Legal
Privacy Policy
This policy explains how ClientEnforce collects, uses, shares, and protects personal data when you visit our website, sign up for an account, or use the ClientEnforce product. It is written to comply with the UK GDPR, the Data Protection Act 2018, the EU GDPR, and the UK Privacy and Electronic Communications Regulations (PECR).
Last updated: 24 April 2026
1. Who we are (data controller)
ClientEnforce Ltd (“ClientEnforce”, “we”, “us”, or “our”) is a company registered in England and Wales and is the data controller of the personal data described in this policy, except where we act as a processor on behalf of our customers (see “Customer data processed on behalf of our customers” below).
- Contact for privacy matters: thomas@clientenforce.com
- General contact: info@clientenforce.com
- Registered office: [to be confirmed — update before publishing]
- Company number: [to be confirmed — update before publishing]
- ICO registration: [to be confirmed — update before publishing]
We have appointed a data protection lead who can be reached at thomas@clientenforce.com.
2. Scope of this policy
This policy applies to:
- Visitors to clientenforce.com and our subdomains (the “Website”).
- People who contact us, request a demo, download a resource, or subscribe to marketing communications.
- Customers and authorised users of the ClientEnforce product (the “Service”).
- End clients who are invited into a customer’s onboarding workflow (completing intake forms, uploading documents, signing agreements, etc.).
When a ClientEnforce customer uses the Service to collect and process information about their own clients, the customer is the controller of that data and ClientEnforce acts as a processor. In that case, the customer’s privacy policy applies to the underlying end-client relationship, and our Data Processing Addendum governs our handling of that data.
3. Personal data we collect
We collect the following categories of personal data, grouped by source:
a) Information you give us
- Account data: name, work email, password (hashed), company name, job title, phone number (optional).
- Billing data: billing contact, billing address, VAT/tax ID, and payment-card metadata (card details themselves are processed directly by our payment provider and not stored by us).
- Marketing and sales data: form submissions, demo requests, downloaded resources, survey responses, event registrations.
- Support and communications: messages, screenshots, and attachments sent to our support team.
b) Information generated while you use the Service
- Usage data: pages viewed, features used, workflow and task activity, timestamps, click events, performance metrics.
- Device and connection data: IP address, browser type, operating system, device identifiers, language, referring URLs.
- Security and audit logs: sign-in events, password resets, permission changes, audit trail entries.
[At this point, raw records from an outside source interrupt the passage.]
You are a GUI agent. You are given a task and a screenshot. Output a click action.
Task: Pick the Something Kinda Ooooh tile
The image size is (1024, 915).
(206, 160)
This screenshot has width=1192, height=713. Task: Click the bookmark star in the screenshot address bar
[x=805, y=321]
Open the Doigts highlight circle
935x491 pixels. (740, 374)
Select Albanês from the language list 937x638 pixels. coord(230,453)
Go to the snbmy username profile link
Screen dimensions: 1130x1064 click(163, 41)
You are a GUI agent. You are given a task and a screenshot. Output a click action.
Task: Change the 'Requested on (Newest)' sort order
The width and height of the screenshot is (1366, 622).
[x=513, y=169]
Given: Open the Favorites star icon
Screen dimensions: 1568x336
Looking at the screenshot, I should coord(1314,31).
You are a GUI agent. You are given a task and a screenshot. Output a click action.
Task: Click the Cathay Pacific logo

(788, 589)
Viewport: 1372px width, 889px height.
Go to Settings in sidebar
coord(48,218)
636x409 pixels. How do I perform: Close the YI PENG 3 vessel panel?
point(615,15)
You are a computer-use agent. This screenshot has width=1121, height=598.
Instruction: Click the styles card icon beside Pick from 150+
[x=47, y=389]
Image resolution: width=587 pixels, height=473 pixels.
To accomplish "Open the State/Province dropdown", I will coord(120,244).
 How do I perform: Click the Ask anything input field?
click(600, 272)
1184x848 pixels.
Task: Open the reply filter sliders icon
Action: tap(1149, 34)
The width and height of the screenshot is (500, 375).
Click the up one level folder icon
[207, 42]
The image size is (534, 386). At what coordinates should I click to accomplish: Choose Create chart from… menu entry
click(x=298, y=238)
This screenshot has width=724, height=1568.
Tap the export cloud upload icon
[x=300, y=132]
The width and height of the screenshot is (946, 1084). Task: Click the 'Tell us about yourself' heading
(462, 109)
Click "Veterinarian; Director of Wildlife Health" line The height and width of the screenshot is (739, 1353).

c) Customer data processed on behalf of our customers
- Client onboarding records: names, contact details, uploaded documents, completed forms, signatures, notes, workflow history, and any other data our customers choose to store in the Service.
d) Information we receive from third parties
- Authentication and identity data from third-party sign-in providers (for example Google) when you use them to log in.
- Enrichment data from business-contact providers used for sales and marketing (company size, industry, role) — where permitted by law.
- Analytics and attribution data from advertising and analytics providers.
We do not intentionally collect special-category personal data (such as data about health, race, religion, or political opinions) through the Website or Service, and we ask customers not to upload such data unless a lawful basis and appropriate safeguards are in place.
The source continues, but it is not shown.